Publishing house
AUSTERIA

Jewish Cracow. Legends and people

16.32

QUANTITY
Category:
Henryk Halkowski (Cwi Hersz) was born in Kraków on 27 December 1951. His father came from Łódź and his mother from Vienna. One of his grandfathers was called Hersch Baruch Engelberg, and the other Icchak Hersz – Henryk (Hersz) bore his name in memory of both grandfathers. Henryk was a qualified architect, philosopher, and historian. He was an unparalleled expert on the history of the Polish Jews, and in particular the Jews of Kraków and the Kraków district of Kazimierz. For years he was active in the Social and Cultural Society of Jews in Poland, and in the life of the Jewish community in Kraków.

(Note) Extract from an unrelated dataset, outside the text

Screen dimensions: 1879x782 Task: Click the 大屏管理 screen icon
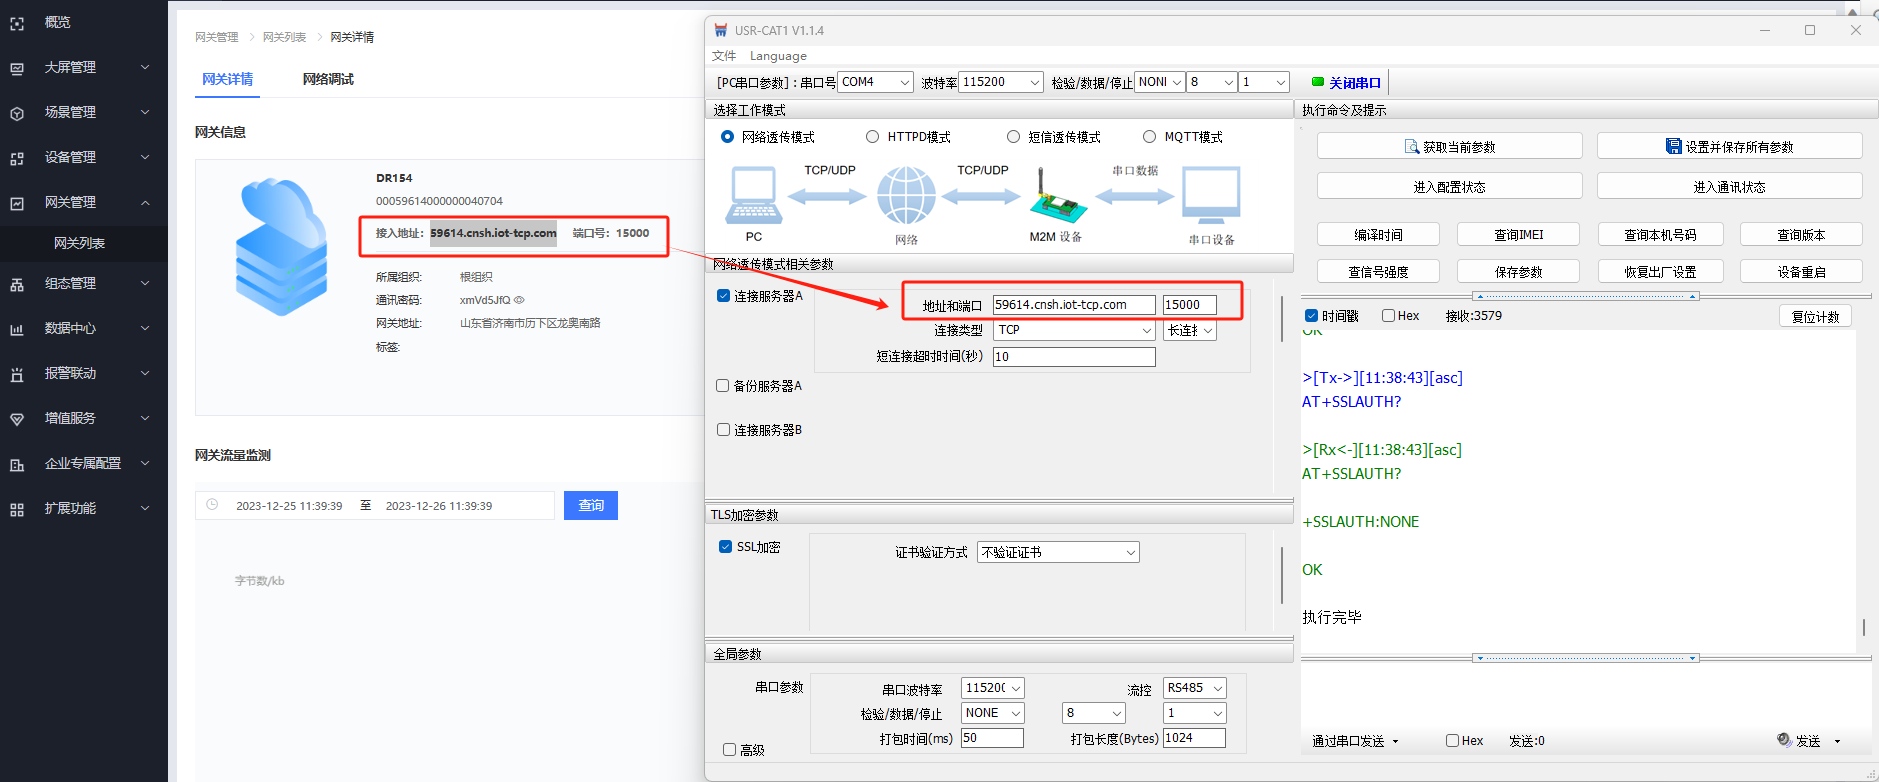tap(17, 68)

He was a journalist, translator, the co-founder and editor of the Austeria publishing house, a fantastic tour guide around Kraków, and above all a vociferous defender of the true image of Poland’s Jewish heritage. In his publications and public appearances he strove to restore the Jews of Kraków to their rightful place in history, for though that history stretched back over 700 years, and Kraków was for centuries the intellectual capital of the Jewish world, nowadays, in many people’s eyes the whole heritage of Kraków’s Jews is fading into oblivion, eclipsed by the fact of the Holocaust.
It was Henryk’s unfulfilled dream that an Ashkenazi Institute be founded in Kraków, a museum and research centre that would bring both Kraków residents and guests from elsewhere to a realization of the vast part of the Ashkenazi Jewish culture that is derived from and rooted here in Kraków.
Henryk never wanted to leave his home city; he passed up a study grant to New York; he even tried to live in Israel, but came back after a year, because he could not imagine life without Kraków.
He published critical but humorous essays on contemporary Jewish life. He published collections of legends from the history of Kraków’s Jews, he translated the works of Abraham Joshua Heschel, the great Jewish philosopher, and he brought that eminent figure onto the radar of the Jewish reader. In his last years he worked on his magnum opus: a new study of the tales of Rabbi Nachman of Breslov that instigated a polemic with existing works on this subject. He always said that after that book he would retire: ‘If we live to see that, which I doubt.’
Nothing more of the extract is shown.